As always, an absence from this blog means that I am too busy to write about the things that make me so busy- or, the much more sinister word thief- myself.
I am trying to write a lecture that needs to be taught tomorrow about the parol evidence rule and it has to be the most painful, boring topic ever invented; and therefore, ripe for a million distractions such as the articles about celebrities and a sudden interest in a British divorce case about tuna fish. However, feel compelled to come clean about something that has been painful and distracting of late.
My mom … in the course of a month or two has disappeared. Her quirky forgetfulness and confusion has become a complete and total loss of functioning.
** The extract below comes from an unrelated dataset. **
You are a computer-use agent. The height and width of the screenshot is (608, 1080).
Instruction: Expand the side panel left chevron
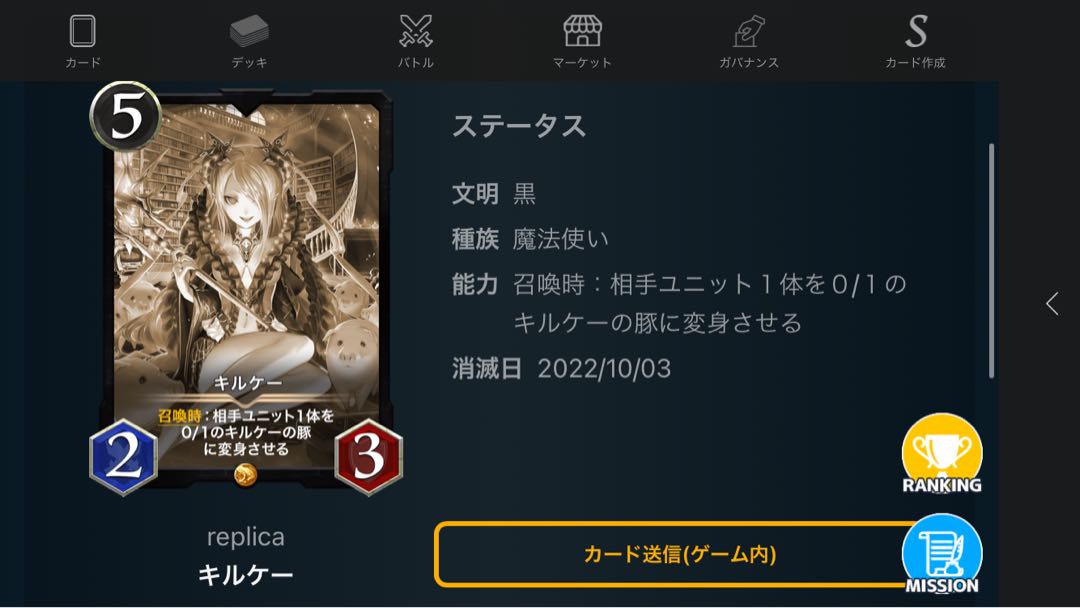tap(1052, 304)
She cannot remember what day it is, where she is going, what she is doing, and what we are talking about. She manages for about fifteen minutes at a time, but then is mess again. The doctors have not identified any major event and I cannot really convince the nurses that she isn’t the same. I am alone in my diagnosis and, as always, essentially alone in caring.
There isn’t anything that can be done…I continue to call and visit and take her out- but I wonder how long that will last. She came to my house for a Seder Friday night, but by today doesn’t really remember much about it.
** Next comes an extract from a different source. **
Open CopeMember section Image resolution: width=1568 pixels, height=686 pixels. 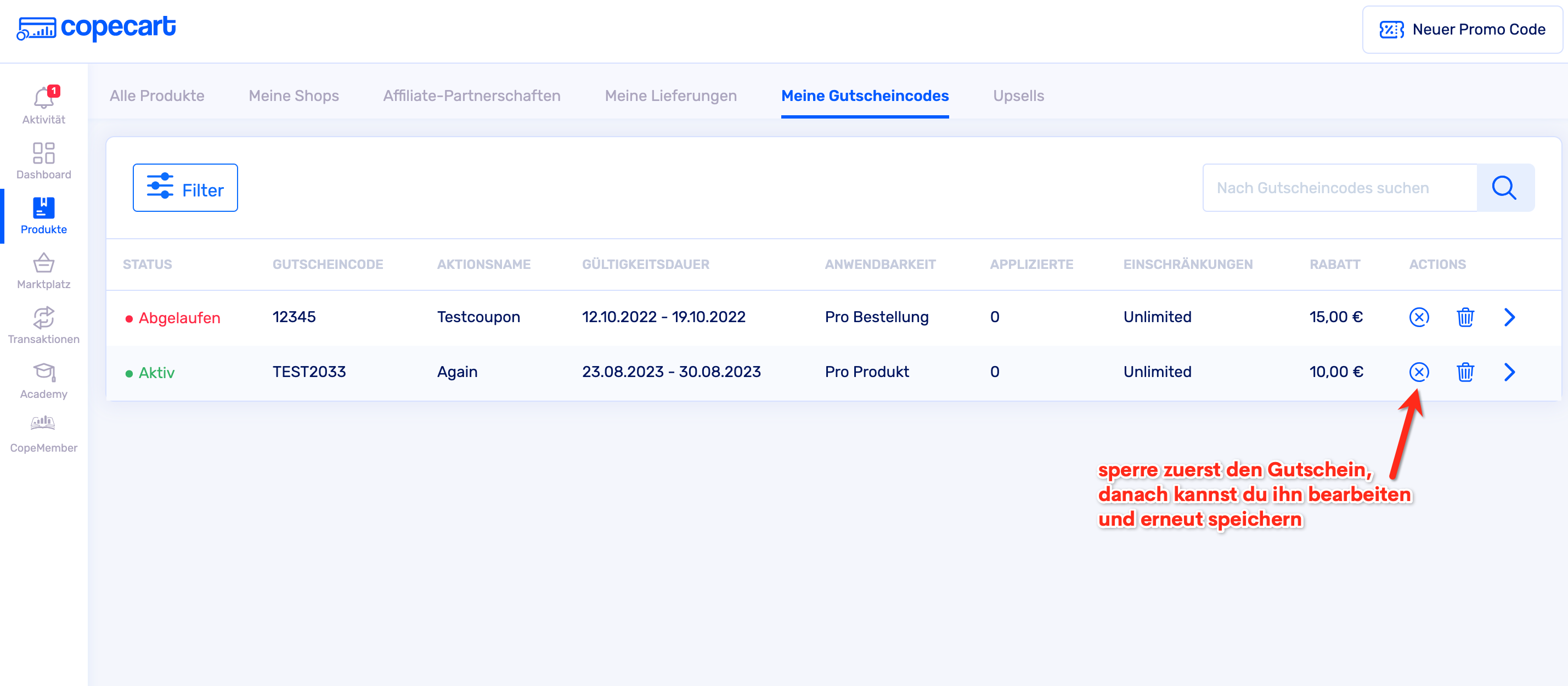43,434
The cause or trajectory is really not all that important and the details are, I am sure, not unique. However, I am feeling sorry for her … and for me. Would it have been too much to ask to be allowed to avoid this one minefield? Wasn’t it enough to have to witness her decline, watch her money and independence run out and have to put her in a nursing home two years ago because of physical limitations? I have already experienced every one of the pitfalls and challenges that come with aging parents being the only ingredient in my own personal “sandwich” generation. I get it. It sucks… I don’t need more convincing.
What exactly is the plan here?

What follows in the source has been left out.